Recorded data:
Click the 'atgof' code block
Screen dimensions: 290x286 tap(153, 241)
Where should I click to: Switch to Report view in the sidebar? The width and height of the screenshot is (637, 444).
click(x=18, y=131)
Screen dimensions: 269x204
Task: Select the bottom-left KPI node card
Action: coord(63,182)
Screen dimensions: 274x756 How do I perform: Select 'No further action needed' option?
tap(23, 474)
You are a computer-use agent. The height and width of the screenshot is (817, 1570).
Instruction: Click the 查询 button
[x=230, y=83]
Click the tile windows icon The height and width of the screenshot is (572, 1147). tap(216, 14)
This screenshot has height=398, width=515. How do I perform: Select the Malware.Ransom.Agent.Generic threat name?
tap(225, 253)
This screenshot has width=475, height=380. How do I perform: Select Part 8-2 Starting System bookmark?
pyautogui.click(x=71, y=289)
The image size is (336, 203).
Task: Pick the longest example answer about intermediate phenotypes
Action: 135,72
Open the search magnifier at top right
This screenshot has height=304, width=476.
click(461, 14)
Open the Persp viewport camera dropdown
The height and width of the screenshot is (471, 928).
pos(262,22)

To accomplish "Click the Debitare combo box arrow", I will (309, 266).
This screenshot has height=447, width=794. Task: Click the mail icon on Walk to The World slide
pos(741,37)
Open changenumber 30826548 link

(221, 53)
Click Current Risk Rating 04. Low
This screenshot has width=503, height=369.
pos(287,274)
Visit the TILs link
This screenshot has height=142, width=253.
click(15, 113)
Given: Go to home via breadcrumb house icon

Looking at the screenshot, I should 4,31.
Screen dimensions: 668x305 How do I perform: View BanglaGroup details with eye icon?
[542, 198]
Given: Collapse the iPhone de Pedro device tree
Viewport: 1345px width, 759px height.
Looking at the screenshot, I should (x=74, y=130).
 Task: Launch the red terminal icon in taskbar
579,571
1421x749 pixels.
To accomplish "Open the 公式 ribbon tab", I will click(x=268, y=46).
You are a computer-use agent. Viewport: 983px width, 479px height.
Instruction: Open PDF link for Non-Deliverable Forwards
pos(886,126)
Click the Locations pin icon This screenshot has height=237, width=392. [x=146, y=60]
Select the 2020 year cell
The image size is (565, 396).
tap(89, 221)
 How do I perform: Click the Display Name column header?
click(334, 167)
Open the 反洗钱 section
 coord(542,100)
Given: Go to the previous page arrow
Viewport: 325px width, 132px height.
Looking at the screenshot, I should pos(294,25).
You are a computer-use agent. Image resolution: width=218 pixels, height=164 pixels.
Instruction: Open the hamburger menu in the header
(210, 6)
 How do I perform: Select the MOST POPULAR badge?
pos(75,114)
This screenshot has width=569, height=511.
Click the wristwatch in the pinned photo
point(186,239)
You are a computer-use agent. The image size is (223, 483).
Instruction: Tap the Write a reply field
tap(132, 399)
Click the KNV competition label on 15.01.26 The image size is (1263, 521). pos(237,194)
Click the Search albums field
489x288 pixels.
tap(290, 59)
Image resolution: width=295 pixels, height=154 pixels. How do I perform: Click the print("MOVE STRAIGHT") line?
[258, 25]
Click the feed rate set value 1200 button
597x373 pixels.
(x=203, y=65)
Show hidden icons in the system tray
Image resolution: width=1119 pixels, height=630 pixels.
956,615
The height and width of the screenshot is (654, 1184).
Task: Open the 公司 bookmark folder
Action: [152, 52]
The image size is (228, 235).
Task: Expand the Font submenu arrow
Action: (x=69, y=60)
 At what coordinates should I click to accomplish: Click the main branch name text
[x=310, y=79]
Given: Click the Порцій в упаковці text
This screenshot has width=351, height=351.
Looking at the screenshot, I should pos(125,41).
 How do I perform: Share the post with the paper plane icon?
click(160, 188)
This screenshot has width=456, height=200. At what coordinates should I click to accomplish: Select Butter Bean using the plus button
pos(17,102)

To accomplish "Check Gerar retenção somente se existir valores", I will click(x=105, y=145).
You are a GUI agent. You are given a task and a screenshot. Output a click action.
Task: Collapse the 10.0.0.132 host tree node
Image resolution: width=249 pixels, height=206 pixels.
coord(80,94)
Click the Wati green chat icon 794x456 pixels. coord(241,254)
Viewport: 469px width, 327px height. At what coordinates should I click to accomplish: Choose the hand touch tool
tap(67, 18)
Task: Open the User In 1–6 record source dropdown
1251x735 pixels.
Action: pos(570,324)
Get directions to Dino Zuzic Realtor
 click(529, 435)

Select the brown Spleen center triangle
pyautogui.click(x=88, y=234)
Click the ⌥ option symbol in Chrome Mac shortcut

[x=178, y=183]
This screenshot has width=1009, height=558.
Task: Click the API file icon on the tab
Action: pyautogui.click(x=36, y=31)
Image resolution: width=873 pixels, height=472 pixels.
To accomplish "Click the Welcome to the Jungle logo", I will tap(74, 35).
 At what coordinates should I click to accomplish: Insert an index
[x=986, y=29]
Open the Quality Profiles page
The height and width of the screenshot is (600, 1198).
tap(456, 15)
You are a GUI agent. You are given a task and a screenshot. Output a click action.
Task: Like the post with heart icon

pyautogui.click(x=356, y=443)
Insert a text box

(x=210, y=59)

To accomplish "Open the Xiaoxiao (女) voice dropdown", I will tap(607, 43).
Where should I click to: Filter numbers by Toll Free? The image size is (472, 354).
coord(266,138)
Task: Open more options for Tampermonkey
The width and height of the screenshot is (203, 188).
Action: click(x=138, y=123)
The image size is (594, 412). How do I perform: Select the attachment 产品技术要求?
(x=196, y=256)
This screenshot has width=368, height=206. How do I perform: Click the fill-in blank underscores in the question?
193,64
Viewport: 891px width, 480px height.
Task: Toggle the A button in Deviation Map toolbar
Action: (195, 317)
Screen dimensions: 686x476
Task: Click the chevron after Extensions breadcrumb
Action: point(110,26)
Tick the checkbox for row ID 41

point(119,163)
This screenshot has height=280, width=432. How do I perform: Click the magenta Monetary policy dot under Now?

- **About this exercise**
Output the data above exactly, please, line for line.

- **Response to the exercise**
Click the 'atgof' code block
Screen dimensions: 290x286 tap(153, 241)
Where should I click to: Switch to Report view in the sidebar? The width and height of the screenshot is (637, 444).
click(x=18, y=131)
Screen dimensions: 269x204
Task: Select the bottom-left KPI node card
Action: coord(63,182)
Screen dimensions: 274x756 How do I perform: Select 'No further action needed' option?
tap(23, 474)
You are a computer-use agent. The height and width of the screenshot is (817, 1570).
Instruction: Click the 查询 button
[x=230, y=83]
Click the tile windows icon The height and width of the screenshot is (572, 1147). tap(216, 14)
This screenshot has height=398, width=515. How do I perform: Select the Malware.Ransom.Agent.Generic threat name?
tap(225, 253)
This screenshot has width=475, height=380. How do I perform: Select Part 8-2 Starting System bookmark?
pyautogui.click(x=71, y=289)
The image size is (336, 203).
Task: Pick the longest example answer about intermediate phenotypes
Action: 135,72
Open the search magnifier at top right
This screenshot has height=304, width=476.
click(461, 14)
Open the Persp viewport camera dropdown
The height and width of the screenshot is (471, 928).
pos(262,22)

To accomplish "Click the Debitare combo box arrow", I will (309, 266).
This screenshot has height=447, width=794. Task: Click the mail icon on Walk to The World slide
pos(741,37)
Open changenumber 30826548 link

(221, 53)
Click Current Risk Rating 04. Low
This screenshot has width=503, height=369.
pos(287,274)
Visit the TILs link
This screenshot has height=142, width=253.
click(15, 113)
Given: Go to home via breadcrumb house icon

Looking at the screenshot, I should 4,31.
Screen dimensions: 668x305 How do I perform: View BanglaGroup details with eye icon?
[542, 198]
Given: Collapse the iPhone de Pedro device tree
Viewport: 1345px width, 759px height.
Looking at the screenshot, I should (x=74, y=130).
 Task: Launch the red terminal icon in taskbar
579,571
1421x749 pixels.
To accomplish "Open the 公式 ribbon tab", I will click(x=268, y=46).
You are a computer-use agent. Viewport: 983px width, 479px height.
Instruction: Open PDF link for Non-Deliverable Forwards
pos(886,126)
Click the Locations pin icon This screenshot has height=237, width=392. [x=146, y=60]
Select the 2020 year cell
The image size is (565, 396).
tap(89, 221)
 How do I perform: Click the Display Name column header?
click(334, 167)
Open the 反洗钱 section
 coord(542,100)
Given: Go to the previous page arrow
Viewport: 325px width, 132px height.
Looking at the screenshot, I should pos(294,25).
You are a computer-use agent. Image resolution: width=218 pixels, height=164 pixels.
Instruction: Open the hamburger menu in the header
(210, 6)
 How do I perform: Select the MOST POPULAR badge?
pos(75,114)
This screenshot has width=569, height=511.
Click the wristwatch in the pinned photo
point(186,239)
You are a computer-use agent. The image size is (223, 483).
Instruction: Tap the Write a reply field
tap(132, 399)
Click the KNV competition label on 15.01.26 The image size is (1263, 521). pos(237,194)
Click the Search albums field
489x288 pixels.
tap(290, 59)
Image resolution: width=295 pixels, height=154 pixels. How do I perform: Click the print("MOVE STRAIGHT") line?
[258, 25]
Click the feed rate set value 1200 button
597x373 pixels.
(x=203, y=65)
Show hidden icons in the system tray
Image resolution: width=1119 pixels, height=630 pixels.
956,615
The height and width of the screenshot is (654, 1184).
Task: Open the 公司 bookmark folder
Action: [152, 52]
The image size is (228, 235).
Task: Expand the Font submenu arrow
Action: (x=69, y=60)
 At what coordinates should I click to accomplish: Click the main branch name text
[x=310, y=79]
Given: Click the Порцій в упаковці text
This screenshot has width=351, height=351.
Looking at the screenshot, I should pos(125,41).
 How do I perform: Share the post with the paper plane icon?
click(160, 188)
This screenshot has width=456, height=200. At what coordinates should I click to accomplish: Select Butter Bean using the plus button
pos(17,102)

To accomplish "Check Gerar retenção somente se existir valores", I will click(x=105, y=145).
You are a GUI agent. You are given a task and a screenshot. Output a click action.
Task: Collapse the 10.0.0.132 host tree node
Image resolution: width=249 pixels, height=206 pixels.
coord(80,94)
Click the Wati green chat icon 794x456 pixels. coord(241,254)
Viewport: 469px width, 327px height. At what coordinates should I click to accomplish: Choose the hand touch tool
tap(67, 18)
Task: Open the User In 1–6 record source dropdown
1251x735 pixels.
Action: pos(570,324)
Get directions to Dino Zuzic Realtor
 click(529, 435)

Select the brown Spleen center triangle
pyautogui.click(x=88, y=234)
Click the ⌥ option symbol in Chrome Mac shortcut

[x=178, y=183]
This screenshot has width=1009, height=558.
Task: Click the API file icon on the tab
Action: pyautogui.click(x=36, y=31)
Image resolution: width=873 pixels, height=472 pixels.
To accomplish "Click the Welcome to the Jungle logo", I will tap(74, 35).
 At what coordinates should I click to accomplish: Insert an index
[x=986, y=29]
Open the Quality Profiles page
The height and width of the screenshot is (600, 1198).
tap(456, 15)
You are a GUI agent. You are given a task and a screenshot. Output a click action.
Task: Like the post with heart icon

pyautogui.click(x=356, y=443)
Insert a text box

(x=210, y=59)

To accomplish "Open the Xiaoxiao (女) voice dropdown", I will tap(607, 43).
Where should I click to: Filter numbers by Toll Free? The image size is (472, 354).
coord(266,138)
Task: Open more options for Tampermonkey
The width and height of the screenshot is (203, 188).
Action: click(x=138, y=123)
The image size is (594, 412). How do I perform: Select the attachment 产品技术要求?
(x=196, y=256)
This screenshot has width=368, height=206. How do I perform: Click the fill-in blank underscores in the question?
193,64
Viewport: 891px width, 480px height.
Task: Toggle the A button in Deviation Map toolbar
Action: (195, 317)
Screen dimensions: 686x476
Task: Click the chevron after Extensions breadcrumb
Action: point(110,26)
Tick the checkbox for row ID 41

point(119,163)
This screenshot has height=280, width=432. How do I perform: Click the magenta Monetary policy dot under Now?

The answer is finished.